Tours : diagnostics racinaires en cours pour mesurer l'impact sur les arbres de la deuxième ligne de tram

Des études sont actuellement effectuées le long du tracé de la deuxième ligne de tramway à Tours : un expert naturaliste, docteur en écologie, ausculte le système racinaire des arbres situés à proximité immédiate de la future plateforme. L'objectif est de limiter les abattages lors des travaux
Les racine sont soigneusement dégagées au pied des arbres pour vérifier leur étendue et leur taille
Les racine sont soigneusement dégagées au pied des arbres pour vérifier leur étendue et leur taille © P.Ferret / France3 CVDL

Lorsqu’il a fallu se prononcer sur le tracé de la deuxième ligne de tramway de la métropole tourangelle, le débat s’est en partie focalisé sur le double alignement de platanes du boulevard Béranger : les arbres allaient-ils dépérir suite aux travaux, ou faudrait-il carrément les abattre, comme le redoutaient certains riverains et associations ?

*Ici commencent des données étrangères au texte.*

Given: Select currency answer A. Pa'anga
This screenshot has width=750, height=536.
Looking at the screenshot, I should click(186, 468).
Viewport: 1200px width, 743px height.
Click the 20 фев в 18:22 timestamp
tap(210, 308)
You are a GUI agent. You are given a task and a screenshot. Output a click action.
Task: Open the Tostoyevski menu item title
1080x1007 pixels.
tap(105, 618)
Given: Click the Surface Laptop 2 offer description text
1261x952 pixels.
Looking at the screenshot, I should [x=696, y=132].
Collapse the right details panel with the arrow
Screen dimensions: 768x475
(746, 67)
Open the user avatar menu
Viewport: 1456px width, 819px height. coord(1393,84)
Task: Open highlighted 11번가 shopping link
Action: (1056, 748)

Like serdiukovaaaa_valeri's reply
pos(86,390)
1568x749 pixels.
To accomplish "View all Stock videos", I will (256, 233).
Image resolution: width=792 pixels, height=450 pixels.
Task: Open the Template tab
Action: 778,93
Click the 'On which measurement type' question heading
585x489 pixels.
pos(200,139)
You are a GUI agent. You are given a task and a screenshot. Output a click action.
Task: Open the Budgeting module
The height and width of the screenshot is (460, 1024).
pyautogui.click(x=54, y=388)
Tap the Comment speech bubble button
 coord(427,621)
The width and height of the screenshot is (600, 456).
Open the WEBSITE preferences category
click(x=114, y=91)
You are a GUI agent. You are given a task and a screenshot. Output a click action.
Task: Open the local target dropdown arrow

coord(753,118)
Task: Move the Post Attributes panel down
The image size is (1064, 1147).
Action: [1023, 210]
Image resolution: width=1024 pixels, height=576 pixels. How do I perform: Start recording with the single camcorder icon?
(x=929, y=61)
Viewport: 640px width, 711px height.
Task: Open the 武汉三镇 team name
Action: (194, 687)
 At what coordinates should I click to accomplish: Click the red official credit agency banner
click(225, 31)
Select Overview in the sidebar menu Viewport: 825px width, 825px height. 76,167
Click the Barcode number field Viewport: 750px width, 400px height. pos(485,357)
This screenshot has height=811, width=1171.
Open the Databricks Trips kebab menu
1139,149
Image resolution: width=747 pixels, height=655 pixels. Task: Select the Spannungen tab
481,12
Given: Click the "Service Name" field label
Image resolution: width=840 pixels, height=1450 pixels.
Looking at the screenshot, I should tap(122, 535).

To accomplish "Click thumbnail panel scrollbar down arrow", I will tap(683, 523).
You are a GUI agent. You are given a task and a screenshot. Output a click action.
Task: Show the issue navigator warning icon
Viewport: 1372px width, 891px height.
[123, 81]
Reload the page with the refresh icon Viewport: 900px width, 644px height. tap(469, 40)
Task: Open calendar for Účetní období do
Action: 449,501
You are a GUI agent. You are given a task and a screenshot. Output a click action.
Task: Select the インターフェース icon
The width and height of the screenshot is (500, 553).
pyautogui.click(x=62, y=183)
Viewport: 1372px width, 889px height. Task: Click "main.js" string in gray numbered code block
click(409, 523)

C’est en partie pour répondre à ces questions qu’un imposant chantier est en cours actuellement sur cet axe majeur qui traverse Tours d’Ouest en Est pour déboucher sur la place Jean-Jaurès. C’est un spécialiste qui mène les travaux, Laurent Herquin, expert-conseil en arboriculture ornementale.

« J’ai pour mission d’étudier l’enracinement des platanes qui seraient potentiellement affectés par les terrassements liés au tram, explique-t-il. On effectue des décroûtages ponctuels sur certaines zones de stationnement, dans la suite de ce qui a été fait en 2018, lors de la première étude racinaire. Les futurs emplacements des stations de tram le long du boulevard sont notamment concernés. Nous aurons ainsi une vision élargie qui permettra un diagnostic plus fin. »

Laurent Herquin mesure une grosse racine. En cas de coupe ou même de blessure, le platane ne pourrait sans doute pas survivre
Laurent Herquin mesure une grosse racine. En cas de coupe ou même de blessure, le platane ne pourrait sans doute pas survivre © P. Ferret / France3 CVDL

A l’aide d’un marteau-piqueur, puis d’une aspiratrice-excavatrice afin d’éviter de blesser les racines, le système racinaire est en partie mis à nu afin de pouvoir estimer son importance et son étendue.

« En fonction du type de racines, de leur diamètre et de leur étendue sur les zones qui ont été décaissées, on peut évaluer l’impact sanitaire que des blessures ou coupes pourraient avoir sur un sujet donné, reprend l’écologue. On peut ainsi définir des zones de protection autour des arbres et les remettre au bureau d’études pour qu’il les intègre dans la réflexion sur le passage de la ligne. »

Dans l’absolu, le passage d’une ligne est possible à condition de respecter une certaine distance par rapport au tronc et à l’enracinement que l’on aura pu mettre en évidence

Laurent Herquin, expert-conseil en arboriculture ornementale

Le diagnostic de l'expert devrait être scruté à la loupe, puisque la deuxième ligne de tram, ce projet phare de Tours Métropole Val de Loire prétend s'inscrire "dans une démarche écosystémique forte" : l’un des principes directeurs qui ont guidé les études d’insertion a  justement été la préservation des grands alignements d’arbres qui constituent la structure majeure du paysage. 

Les riverains sont très attachés aux grands alignements de platanes des boulevards Béranger et Heurteloup. Après le passage de l’expert, tout est remis en place, les trous sont soigneusement rebouchés.
Les riverains sont très attachés aux grands alignements de platanes des boulevards Béranger et Heurteloup. Après le passage de l’expert, tout est remis en place, les trous sont soigneusement rebouchés. © P.Ferret

Par ailleurs, le projet s’est fixé pour objectif d’éviter autant que possible de toucher au patrimoine arboré, de replanter au moins autant d’arbres qu’il n’y en aura d’impactés, eet enfin, de valoriser et renforcer ce patrimoine. Entamé à la fin du mois d'août, le travail de Laurent Herquin va se poursuivre sur le terrain encore une quinzaine de jours, sur le boulevard Heurteloup et d'autres portions arborées du tracé (rue d'Entraigues, extrémité du Pont du Lac et de l'avenue Stendhal).  Place, ensuite, à la compilation des données et à l'analyse, pour une restitution du diagnostic vers la fin octobre.